Ring Labs tagging tools.

People with Ring indoor or outdoor cameras may have had any some of their private videos seen by teams working for the company, an expose claimed on Thursday. [Updated with additional Ring response]

Starting in 2016 Ring provided a Ukrainian team, Ring Labs, with "virtually unfettered" access to a folder on Amazon's S3 cloud storage with every video recorded by a Ring camera, according to The Intercept, citing an anonymous source. Files were allegedly unencrypted because Ring was worried that implementing encryption would cost money, and reduce revenue because of restricted access. The Labs team is also said to have been able to associate recordings with a database of Ring customers.

U.S.-based Ring engineers and executives are said to have had unnecessary access to a technical support video portal that enabled live access to some customer cameras. The only thing Ring staff needed to tune into a camera was top-level access and a customer's email address.

Engineers are even said to have spied on each other, teasing each other about people they brought home on dates. Some workers were supposedly aware of being watched, but that may not always have been the case.

Ring Labs was reportedly given broad access because of deficiencies in Ring's facial and object recognition. "Data operators" were assigned to manually tag and label items as a way of training Ring's AI, improving accuracy and reducing false positives. A second source indicated that some employees showed each other videos they were working on, including events like displays of affection or theft.

Hiring for data operators continues.

A Ring spokesperson, Yassi Shahmiri, acknowledged to The Intercept that tagging work is going on, but insisted that videos are taken exclusively from publicly-shared videos in the Neighbors app and "a small fraction of Ring users who have provided their explicit written consent to allow us to access and utilize their videos for such purposes."

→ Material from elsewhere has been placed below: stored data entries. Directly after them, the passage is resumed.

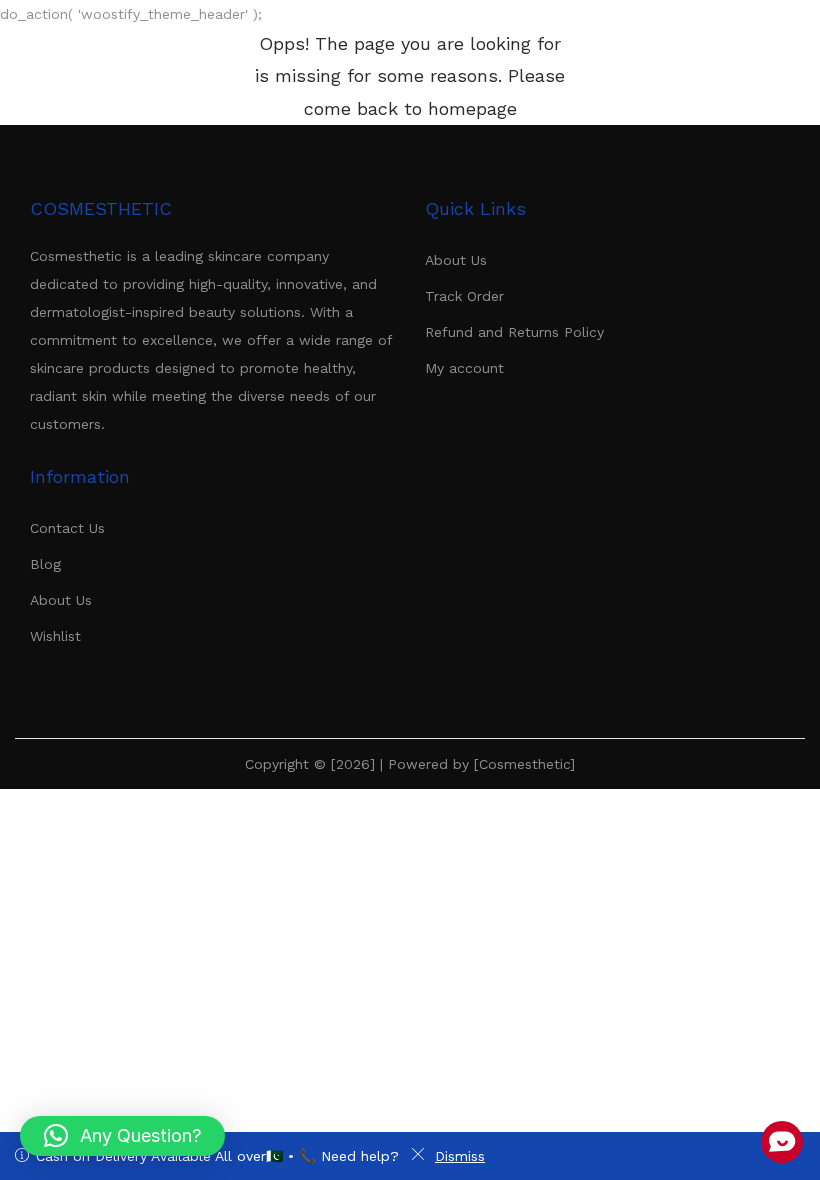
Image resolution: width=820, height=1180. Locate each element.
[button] (122, 1136)
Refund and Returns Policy (514, 332)
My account (464, 368)
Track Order (464, 296)
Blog (45, 564)
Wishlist (55, 636)
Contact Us (67, 528)
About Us (456, 260)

Shahmiri further insisted that Ring has systems to "restrict and audit access," and that it punishes anyone violating legal or ethical standards.

Tighter controls were purportedly put on Ring Labs in May after a visit from parent company Amazon, but staffers reportedly found a way to circumvent them.

Ring's smarthome lineup is one of the most popular in the market, thanks in part to Amazon's takeover in February 2018. While the company has yet to support Apple's HomeKit standard, Ring accessories do work with iPhones and iPads.

Update: In a statement to AppleInsider, a Ring spokesperson said that "Ring does not provide employees with access to livestreams of Ring devices."